Resources

Books

The following books are very helpful for anyone who is seeking to learn from dreams about the inner life and how it speaks to a relationship with God. 

  • Inner Work, by Robert Johnson, published by Harper Collins in 1986. 
  • Dreams: God’s Forgotten Language, by John Sanford, published by HarperSanFrancisco in 1968.
  • The Symbolic Quest, by Edward C. Whitmont, published by Princeton University Press in 1978
  • Urgings of the Heart, by Wilkie Au and Noreen Cannon published by Paulist Press in 1995.

About Symbols

The people, animals and things that appear in a dream are often symbols pointing to an inner quality or dynamic. For example, if an owl shows up in a dream, it may symbolize a personal need for night vision or wisdom. If a doctor plays a role in a dream, he or she might signify a need to pay attention to physical needs. A dream about a spider’s web could relay the importance of connections in the dreamer’s life. 

Dream work requires focused attention on symbols. The dreamer investigates what a particular symbol means from their life experience.

A dream about a bee might indicate business and industry to some dreamers and stinging terror to others. The significance of the symbol needs to be grounded in life experience. For this reason, dream dictionaries are not always helpful imparting meaning to a symbol. 

There are, however, some symbols that are universal. These symbols are called archetypal symbols. Robert Johnson, the author of an instructive dream book, Inner Work, defines archetypes as “pre-existing ‘first patterns’ that form the basic blueprint for the major dynamic components of the human personality.”(29) Johnson writes that Carl Jung began to notice the presence of archetypes in dreams when he correlated the symbols with characters from ancient myths. (28) 

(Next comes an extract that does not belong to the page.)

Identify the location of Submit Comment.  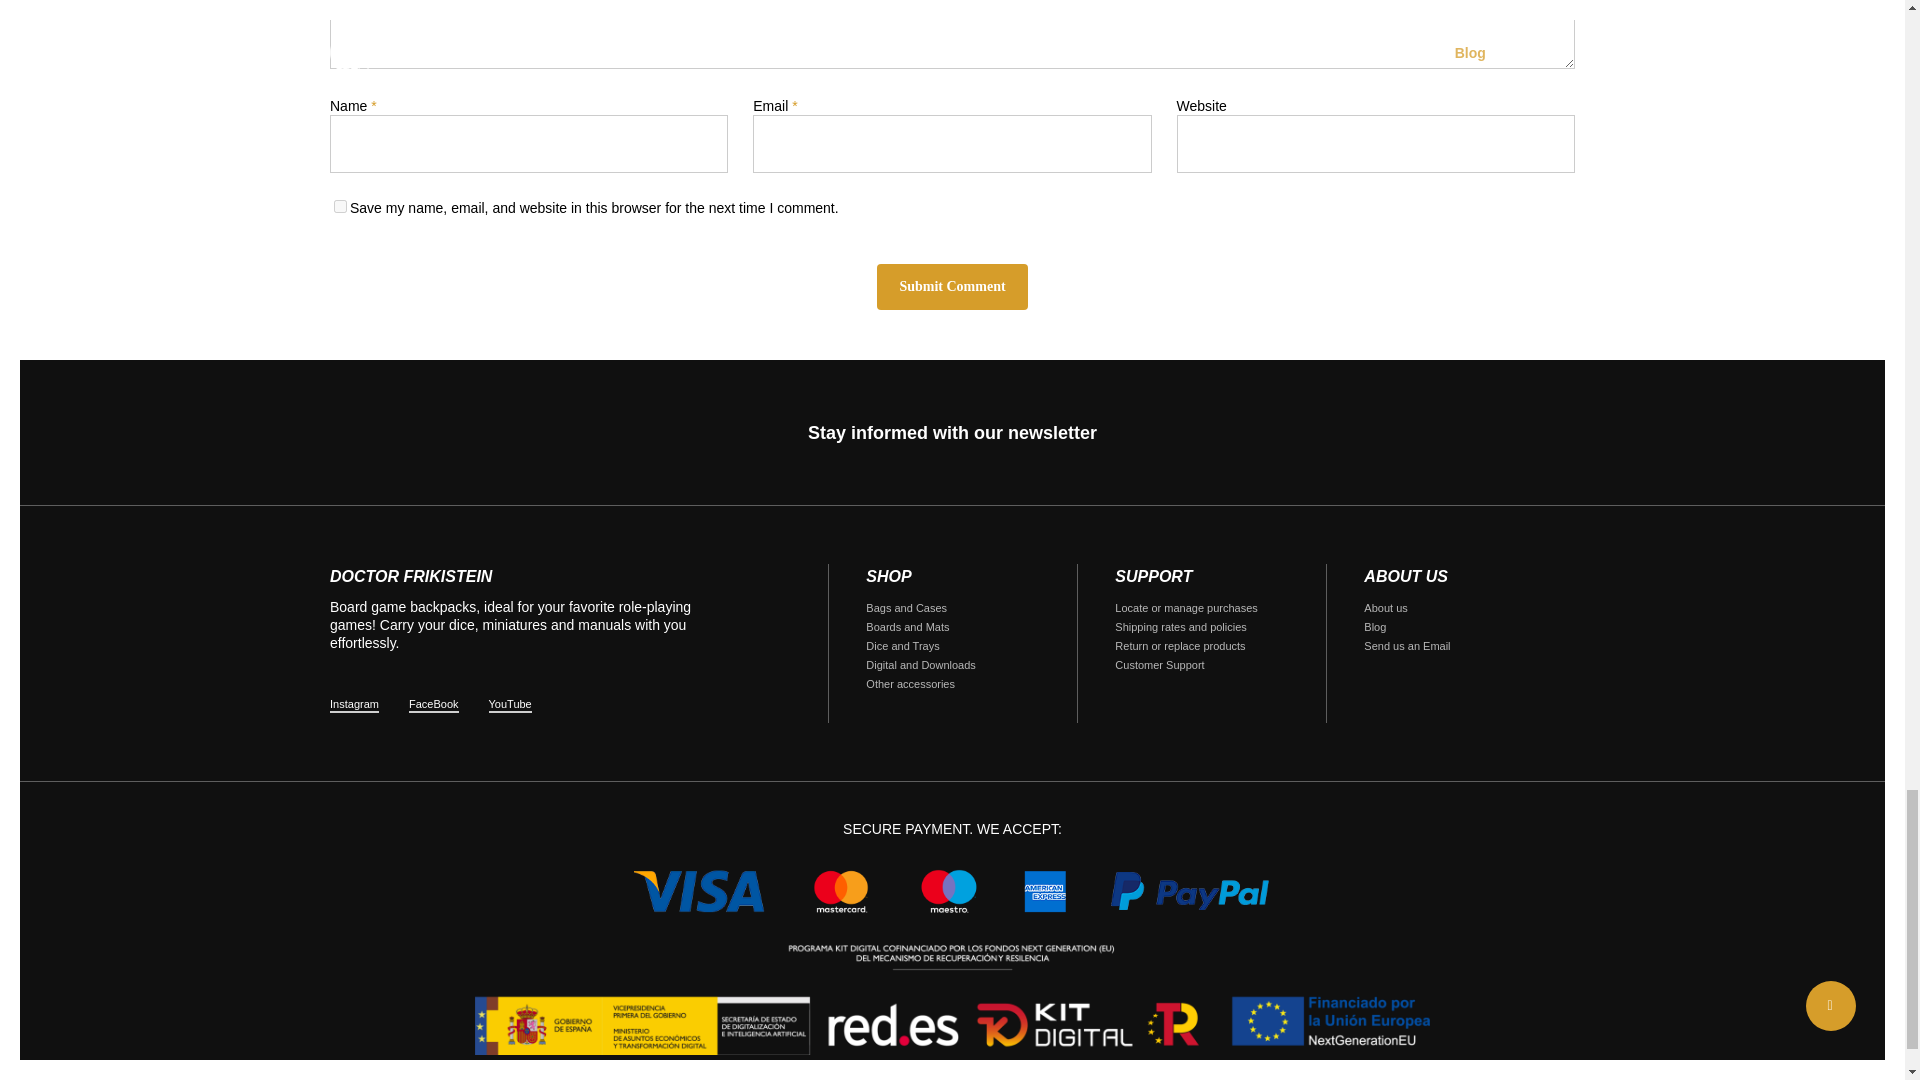
(952, 286).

Some good questions to ask when working with a symbol are:

  • What is my life experience with the symbol?
  • What feelings does the symbol evoke?
  • How does the symbol work in the context of the dream?
  • What is currently happening in my life that would bring forth this symbol in my dream?
  • Can I relate this symbol with a scriptural figure or mythological character?

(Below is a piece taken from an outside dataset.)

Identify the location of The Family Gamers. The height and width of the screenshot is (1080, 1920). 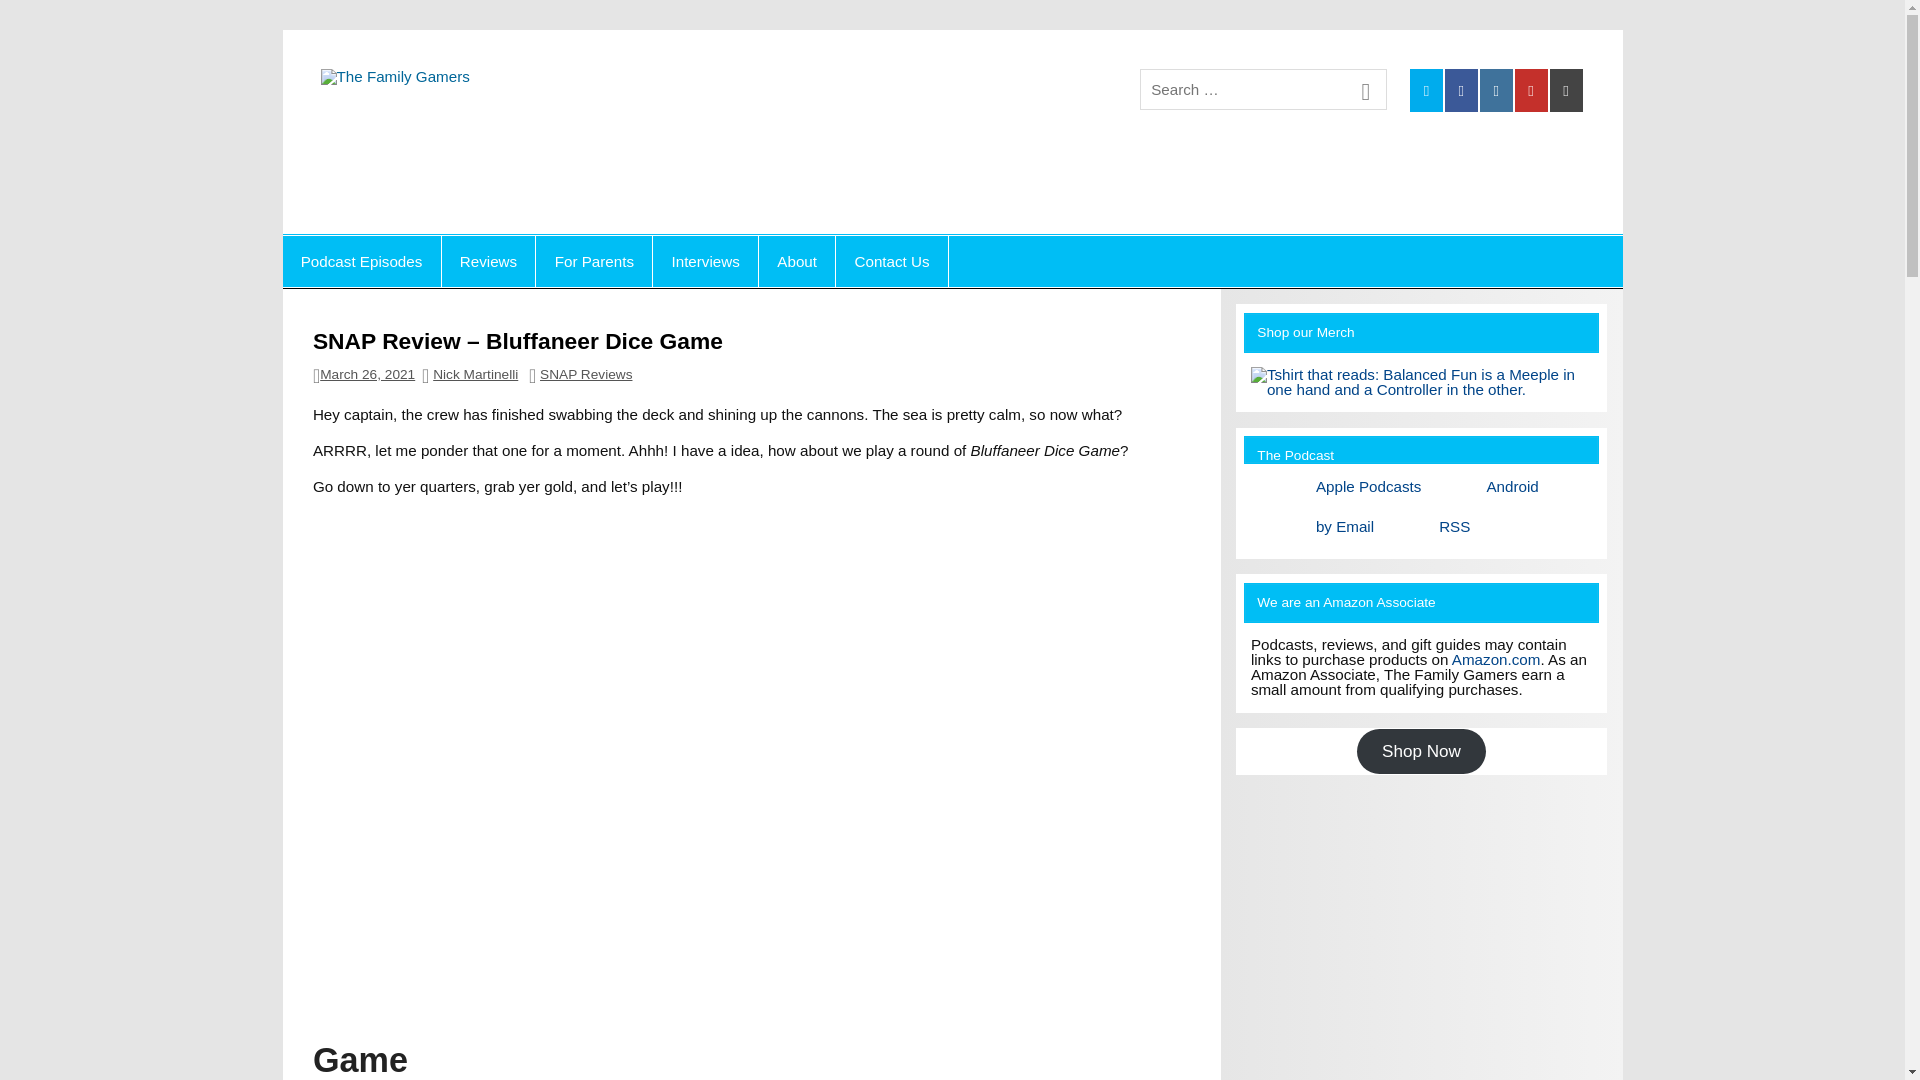
(668, 88).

It may seem tedious or silly to spend so much time on a single item in a dream, but I believe the efforts are worth it. Carl Jung maintained that a great deal of psychic energy is carried through symbols in dreams. The following quote comes from one of Jung’s books titled, Man and His Symbols (4): 
 

Thus a word or an image is symbolic when it implies something more than its obvious and immediate meaning. It has a wider unconscious aspect that is never precisely defined or fully explained. Nor can one hope to define or explain it. As the mind explores the symbol, it is led to ideas that lie beyond the grasp of reason….Because there are innumerable things beyond the range of human understanding, we constantly use symbolic terms to represent concepts that we cannot define or fully comprehend. This is one reason why all religions employ symbolic language or images. (4)
— Carl Jung

For this reason, faith can enhance the exploration of symbols. I urge fellow dreamers to engage their heart and soul when working with a symbol. With faith at work, the dreamer can be carried to a new place of understanding. Edward Whitmont, in his book, The Symbolic Quest, writes that a symbol “points beyond itself to a meaning not conveyed by a rational term, owing to the latter’s intrinsic limitation.” (18) That is the challenge of working with symbols: to get beyond the range of the symbol itself to the deeper reality it proclaims.